Lab 2012: Time for a fundamental rethinking of housing strategy

There’s a growing recognition housing is a priority not just to meet a pressing social need, but also as a key element of a growth strategy.

 

At the Labour conference today, shadow chancellor Ed Balls called for 100,000 more affordable homes to be built. There’s a growing recognition housing is a priority not just to meet a pressing social need, but also as a key element of a growth strategy.

The construction industry has been among the sectors hardest hit by the recession. A big boost in house building would revive this important sector, create jobs, and increase demand.

An apparent constraint on building affordable homes – the homes most needed – is the dire state of the public finances. Yet, as this short animation shows, in this current spending round the government will spend £100 billion in this area. The problem is that 95 per cent of it will go on Housing Benefit – in effect, subsidizing rents – and just 5 per cent on building badly needed homes:

The video makes it clear that we need a fundamental rethinking of housing strategy. Part of the answer is to allow local councils with strong balance sheets to borrow against their housing assets to finance new affordable house building capable of generating a return.

But we also need to drive a shift from current to capital spending over the medium term – reversing the shift from housing capital to housing benefit. In a recently published report, “Together at home: A new strategy for housing” (pdf), the Institute for Public Policy Research (IPPR) has suggested a way this could be done, by also embracing a radical localism.

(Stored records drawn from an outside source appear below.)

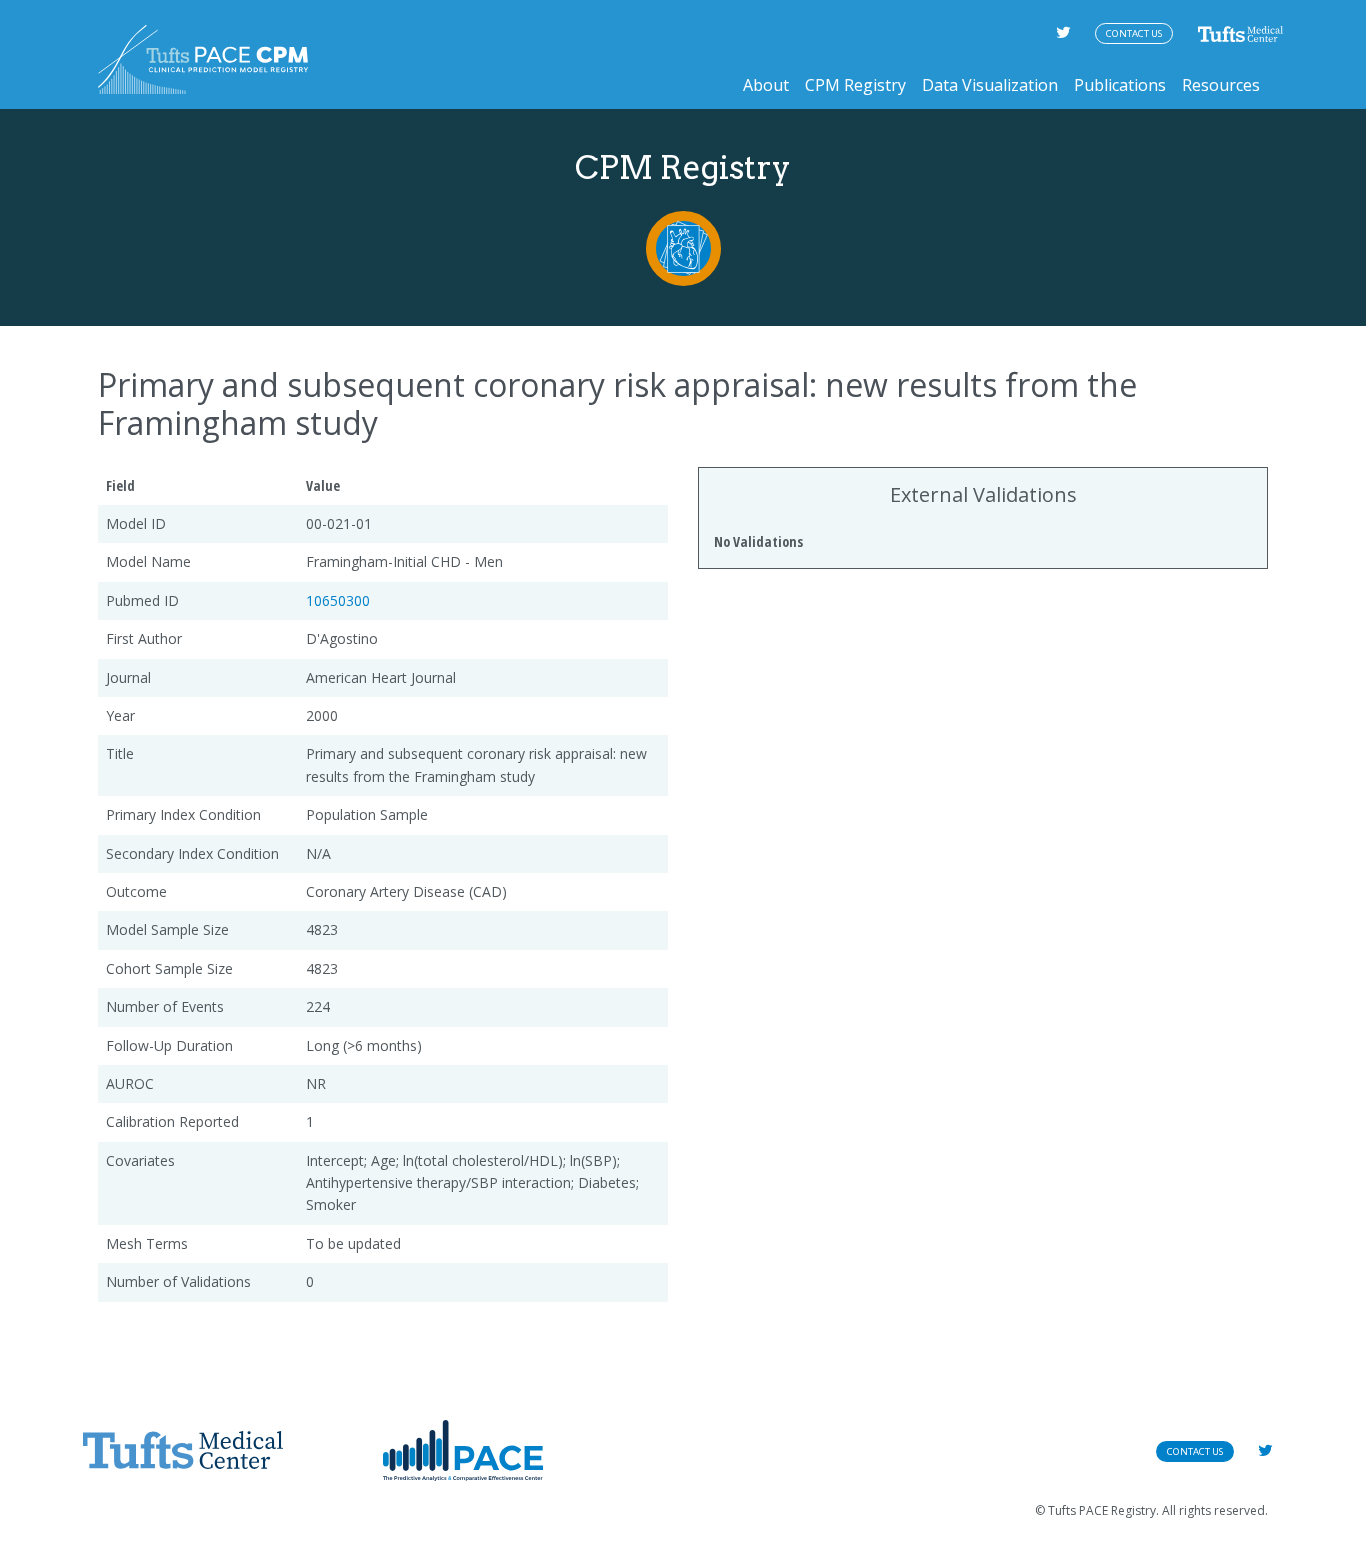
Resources (1221, 85)
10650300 (338, 600)
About (766, 85)
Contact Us (1134, 33)
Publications (1120, 85)
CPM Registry (855, 85)
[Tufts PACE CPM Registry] (203, 59)
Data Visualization (990, 85)
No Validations (758, 541)
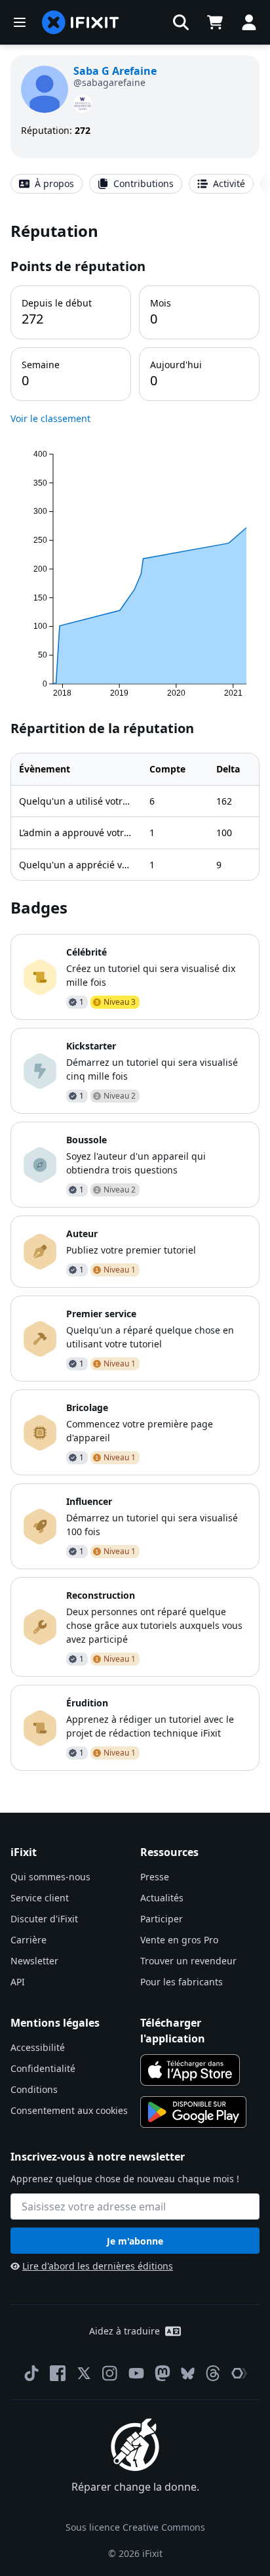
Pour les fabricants (181, 1981)
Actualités (161, 1897)
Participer (161, 1918)
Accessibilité (37, 2047)
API (17, 1981)
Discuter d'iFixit (44, 1918)
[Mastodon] (162, 2373)
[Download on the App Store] (190, 2070)
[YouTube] (136, 2373)
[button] (181, 22)
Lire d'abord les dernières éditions (97, 2266)
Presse (154, 1876)
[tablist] (135, 184)
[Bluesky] (188, 2373)
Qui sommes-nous (50, 1876)
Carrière (28, 1939)
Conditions (34, 2089)
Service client (39, 1897)
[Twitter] (84, 2373)
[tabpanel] (135, 995)
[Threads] (213, 2373)
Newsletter (34, 1960)
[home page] (80, 22)
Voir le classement (50, 418)
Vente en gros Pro (179, 1939)
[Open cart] (215, 22)
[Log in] (249, 22)
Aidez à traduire (124, 2331)
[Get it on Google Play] (193, 2112)
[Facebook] (58, 2373)
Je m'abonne (135, 2241)
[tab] (46, 184)
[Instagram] (110, 2373)
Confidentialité (42, 2068)
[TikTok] (31, 2373)
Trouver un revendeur (188, 1960)
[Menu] (19, 22)
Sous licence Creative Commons (135, 2527)
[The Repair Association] (239, 2373)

The centre-piece would be a long term strategy to decentralise power and responsibility for housing expenditure to local areas – perhaps local government – with a remit for meeting local housing need, including by increasing housing supply. If Labour was to be really bold and radical on housing, this is an idea it should be taking up.

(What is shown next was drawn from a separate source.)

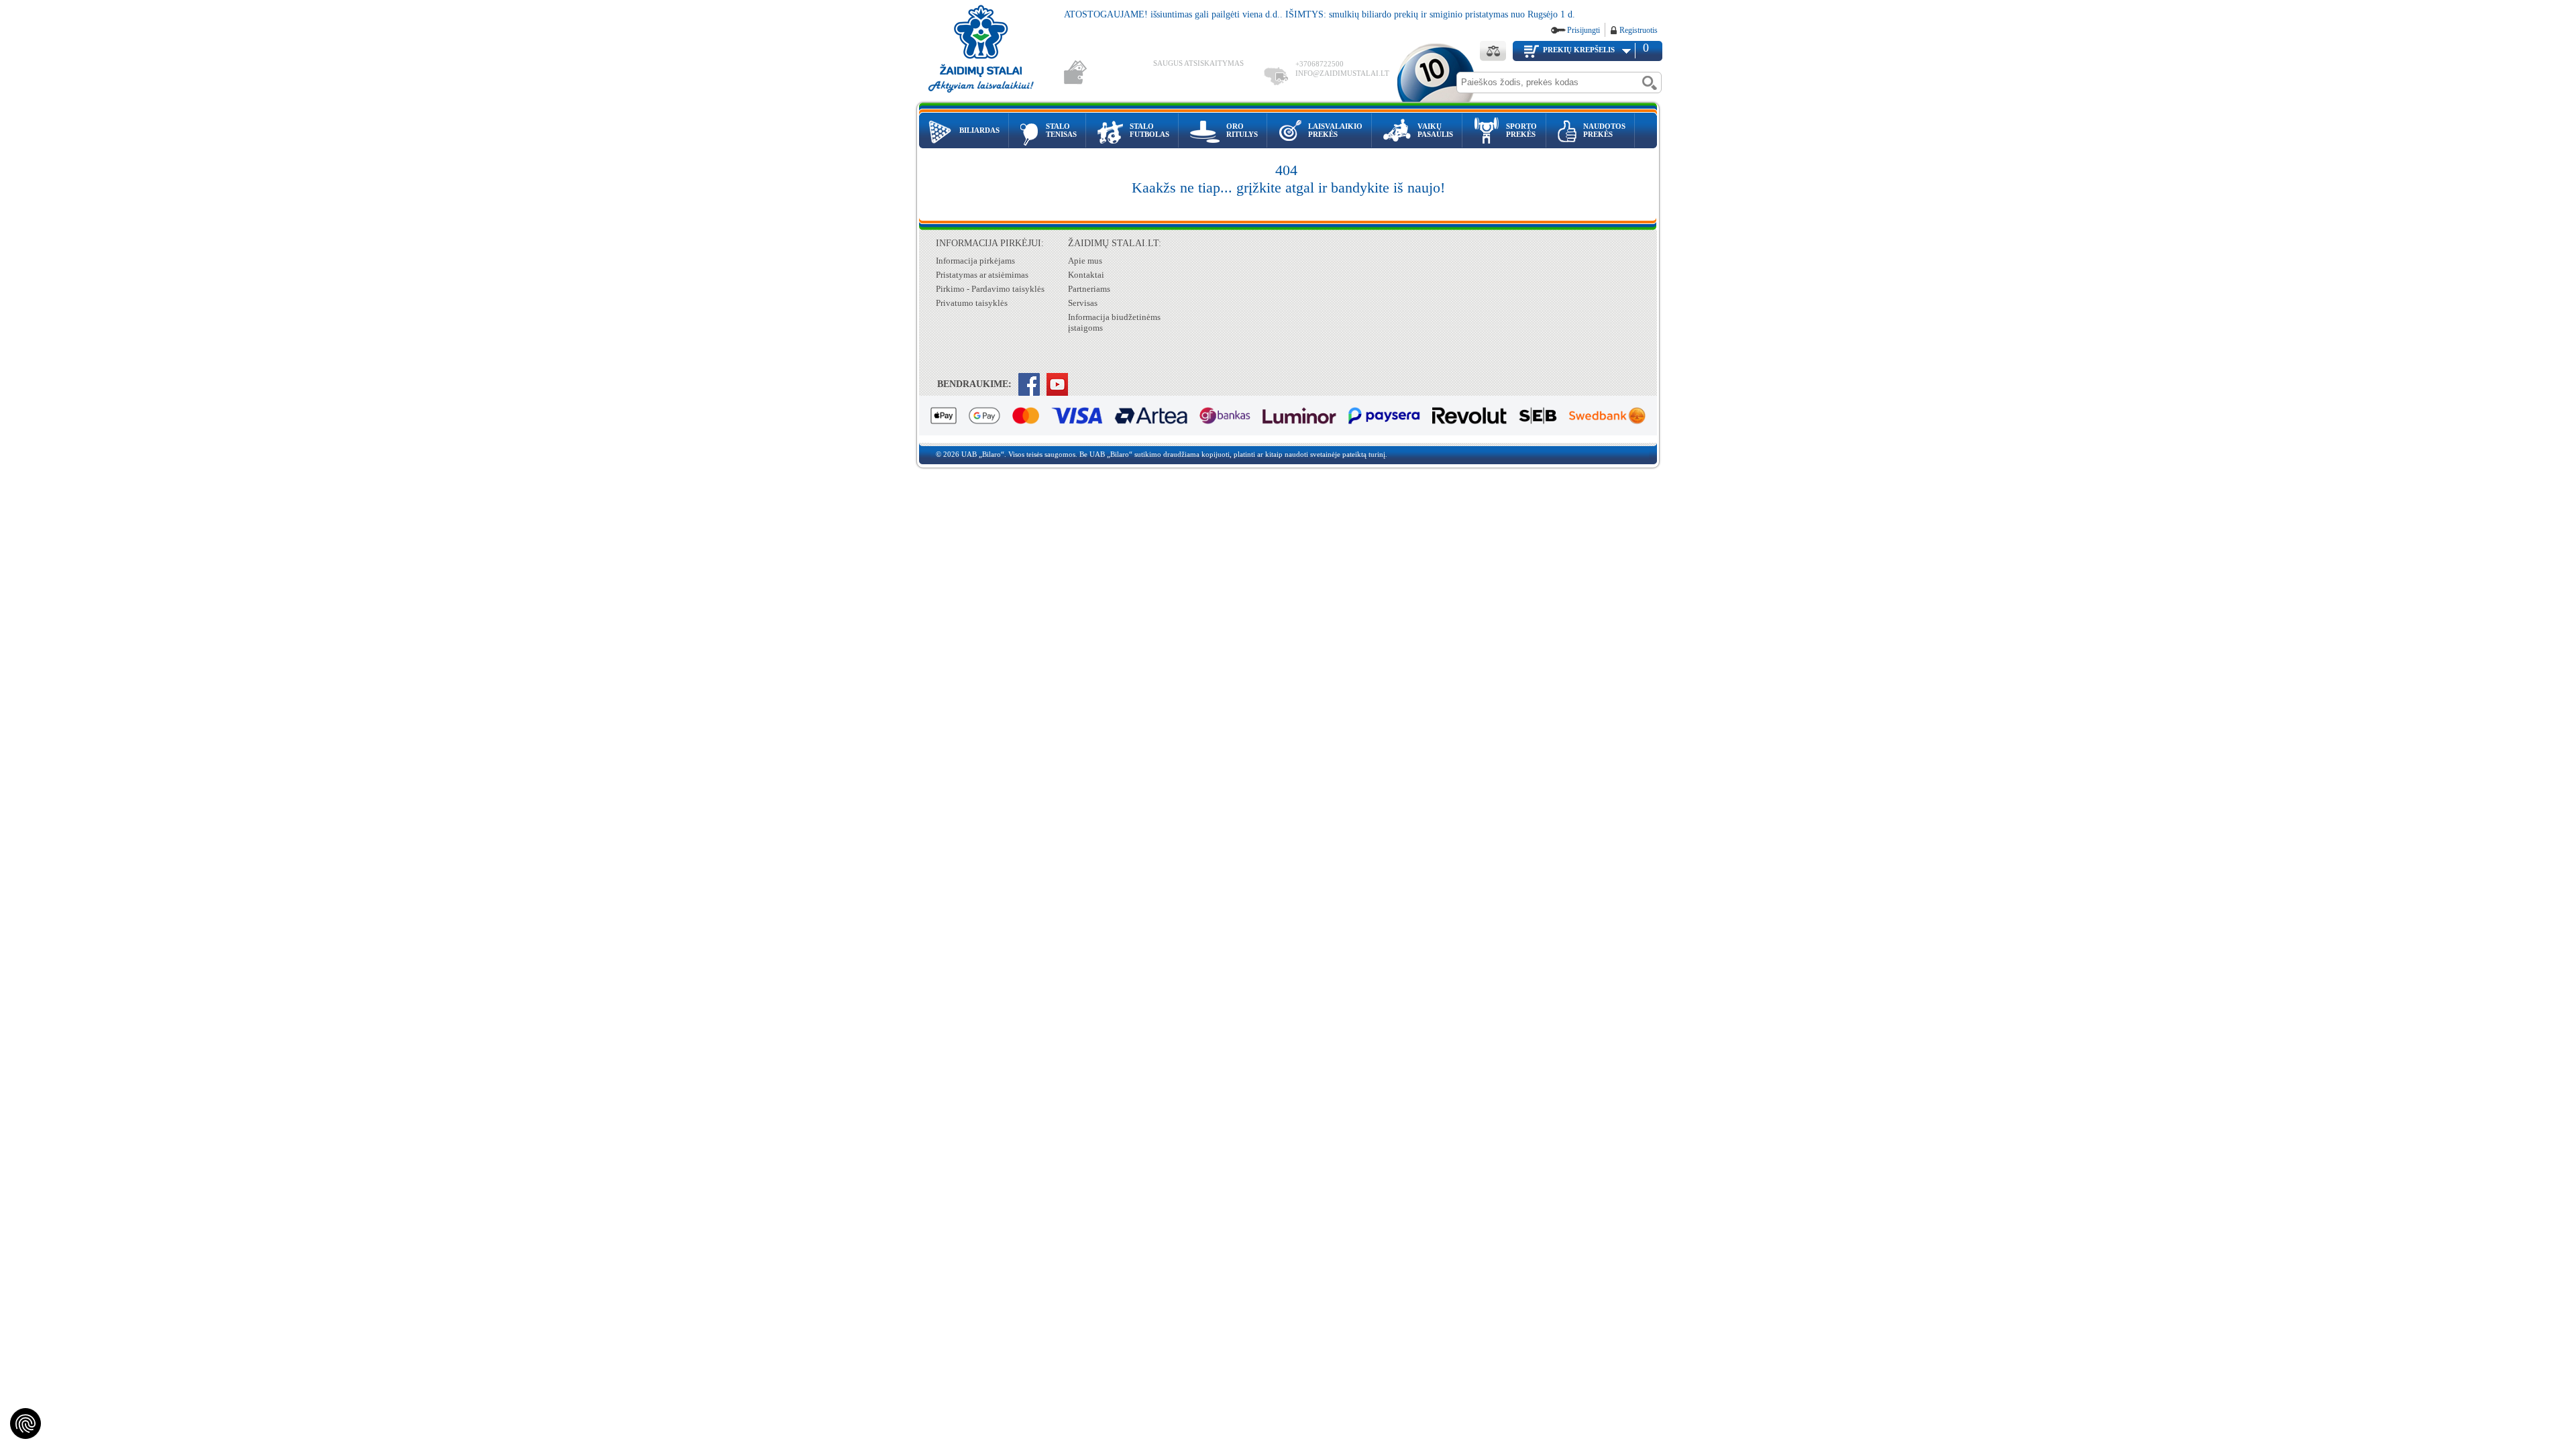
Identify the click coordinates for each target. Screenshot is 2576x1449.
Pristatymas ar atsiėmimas (982, 275)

14 Responses to “Lab 2012: Time for a fundamental rethinking of housing strategy”

  1. treborc1

    There’s a growing recognition housing is a priority.

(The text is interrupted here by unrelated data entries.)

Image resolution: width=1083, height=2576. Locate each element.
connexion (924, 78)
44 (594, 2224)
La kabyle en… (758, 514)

    That is so funny, it has to be the worse joke in living memory, but of course it was not a joke was it.

    Housing was needed in 1997 it was needed even more when Labour had it’s immigration frenzy, and it’s needed now, but when Labour can regain it socialism and speak about council housing and not this ridiculous and silly affordable homes.

    The problem is of course is trust, labour said many things in 1996 like free education and then of course at a time of plenty decided to charge students, charge for prescriptions they even thought about charging for GP’s..

    So Ball’s now telling us about 100,000 houses as it this would get the country going again, the problem is of course Balls 100,000 in how many years mate, or would you simple forget it because your back in power, Labour biggest problem is the voters having short memories sadly it’s not that short mate. Trust is the word, and Trust is hard won.

  2. mikems

    I’m concerned that all they can talk about are ‘affordable homes’ which, erm, aren’t affordable to people on the minimum wage.

    I hope they don’t mean building for private rental, because that would deny local authorities rental income that could be reinvested in the local area. It would mean more public money going in subsidy to private landlords.

    They have a chance to kill a whole flock of birds with one stone : council housing. More employment, guaranteed income for local govt, reduced payouts in Housing benefits, lower housing costs for all, greater social integration. It’s win, win, win, win, win.

    But I doubt that they have shaken off the baleful weight of new Labour yet and are not ready for proper policy decisions.

  3. mikems

    ‘Immigration frenzy’?

    I think it is obsessives like yourself – angry and ill-informed, but desperate to find someone to blame – that are in constant frenzy, not sensible people.

  4. Harry Barnes

    Appropriately, it it is the 40th Anniverary of the fight aganist the Housing Finance Act and the start of the Clay Cross Rent Rebellion, see – http://dronfieldblather.blogspot.co.uk/2012/10/the-clay-cross-rent-rebellion.html

  5. treborc1

    You mean Labour did not let in Immigrants then, if they did not why the hell, are labour apologizing for it.

    You mean Labour built social housing, even now not a single word about social; housing.

    It’s the idiots like your self who are what New labour and cannot see past noses.